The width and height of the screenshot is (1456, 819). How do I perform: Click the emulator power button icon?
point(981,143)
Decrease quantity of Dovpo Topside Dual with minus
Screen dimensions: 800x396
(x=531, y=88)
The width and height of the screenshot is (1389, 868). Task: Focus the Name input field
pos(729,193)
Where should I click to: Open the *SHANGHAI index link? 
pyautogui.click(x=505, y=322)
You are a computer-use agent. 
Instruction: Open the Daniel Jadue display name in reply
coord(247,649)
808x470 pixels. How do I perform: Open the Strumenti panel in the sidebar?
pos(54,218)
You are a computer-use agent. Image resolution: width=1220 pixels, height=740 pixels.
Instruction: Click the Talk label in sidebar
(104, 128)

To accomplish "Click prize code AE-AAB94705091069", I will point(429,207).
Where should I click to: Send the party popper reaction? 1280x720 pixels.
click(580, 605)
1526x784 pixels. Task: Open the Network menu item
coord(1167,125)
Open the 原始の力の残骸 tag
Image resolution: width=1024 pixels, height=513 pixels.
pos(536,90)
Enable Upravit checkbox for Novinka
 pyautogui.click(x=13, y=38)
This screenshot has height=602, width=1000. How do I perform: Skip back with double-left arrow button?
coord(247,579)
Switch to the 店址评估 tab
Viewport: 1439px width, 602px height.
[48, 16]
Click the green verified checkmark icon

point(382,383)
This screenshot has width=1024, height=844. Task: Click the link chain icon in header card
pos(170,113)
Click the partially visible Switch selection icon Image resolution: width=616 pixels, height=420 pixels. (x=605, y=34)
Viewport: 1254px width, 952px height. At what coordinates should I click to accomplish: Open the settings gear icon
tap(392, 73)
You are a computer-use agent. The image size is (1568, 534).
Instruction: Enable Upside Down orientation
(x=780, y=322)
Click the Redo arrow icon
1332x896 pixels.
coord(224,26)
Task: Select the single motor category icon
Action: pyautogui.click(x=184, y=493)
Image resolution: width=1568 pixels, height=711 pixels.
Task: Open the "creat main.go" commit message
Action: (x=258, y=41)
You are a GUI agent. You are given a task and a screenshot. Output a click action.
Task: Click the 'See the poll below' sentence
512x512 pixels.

● Your goal: Please reproduce the entire listing above word for word, line by line.

● Reply to the task:
The width and height of the screenshot is (1456, 819). How do I perform: Click the emulator power button icon?
point(981,143)
Decrease quantity of Dovpo Topside Dual with minus
Screen dimensions: 800x396
(x=531, y=88)
The width and height of the screenshot is (1389, 868). Task: Focus the Name input field
pos(729,193)
Where should I click to: Open the *SHANGHAI index link? 
pyautogui.click(x=505, y=322)
You are a computer-use agent. 
Instruction: Open the Daniel Jadue display name in reply
coord(247,649)
808x470 pixels. How do I perform: Open the Strumenti panel in the sidebar?
pos(54,218)
You are a computer-use agent. Image resolution: width=1220 pixels, height=740 pixels.
Instruction: Click the Talk label in sidebar
(104, 128)

To accomplish "Click prize code AE-AAB94705091069", I will point(429,207).
Where should I click to: Send the party popper reaction? 1280x720 pixels.
click(580, 605)
1526x784 pixels. Task: Open the Network menu item
coord(1167,125)
Open the 原始の力の残骸 tag
Image resolution: width=1024 pixels, height=513 pixels.
pos(536,90)
Enable Upravit checkbox for Novinka
 pyautogui.click(x=13, y=38)
This screenshot has height=602, width=1000. How do I perform: Skip back with double-left arrow button?
coord(247,579)
Switch to the 店址评估 tab
Viewport: 1439px width, 602px height.
[48, 16]
Click the green verified checkmark icon

point(382,383)
This screenshot has width=1024, height=844. Task: Click the link chain icon in header card
pos(170,113)
Click the partially visible Switch selection icon Image resolution: width=616 pixels, height=420 pixels. (x=605, y=34)
Viewport: 1254px width, 952px height. At what coordinates should I click to accomplish: Open the settings gear icon
tap(392, 73)
You are a computer-use agent. The image size is (1568, 534).
Instruction: Enable Upside Down orientation
(x=780, y=322)
Click the Redo arrow icon
1332x896 pixels.
coord(224,26)
Task: Select the single motor category icon
Action: pyautogui.click(x=184, y=493)
Image resolution: width=1568 pixels, height=711 pixels.
Task: Open the "creat main.go" commit message
Action: (x=258, y=41)
You are a GUI agent. You are given a task and a screenshot. Output a click action.
Task: Click the 'See the poll below' sentence
512x512 pixels.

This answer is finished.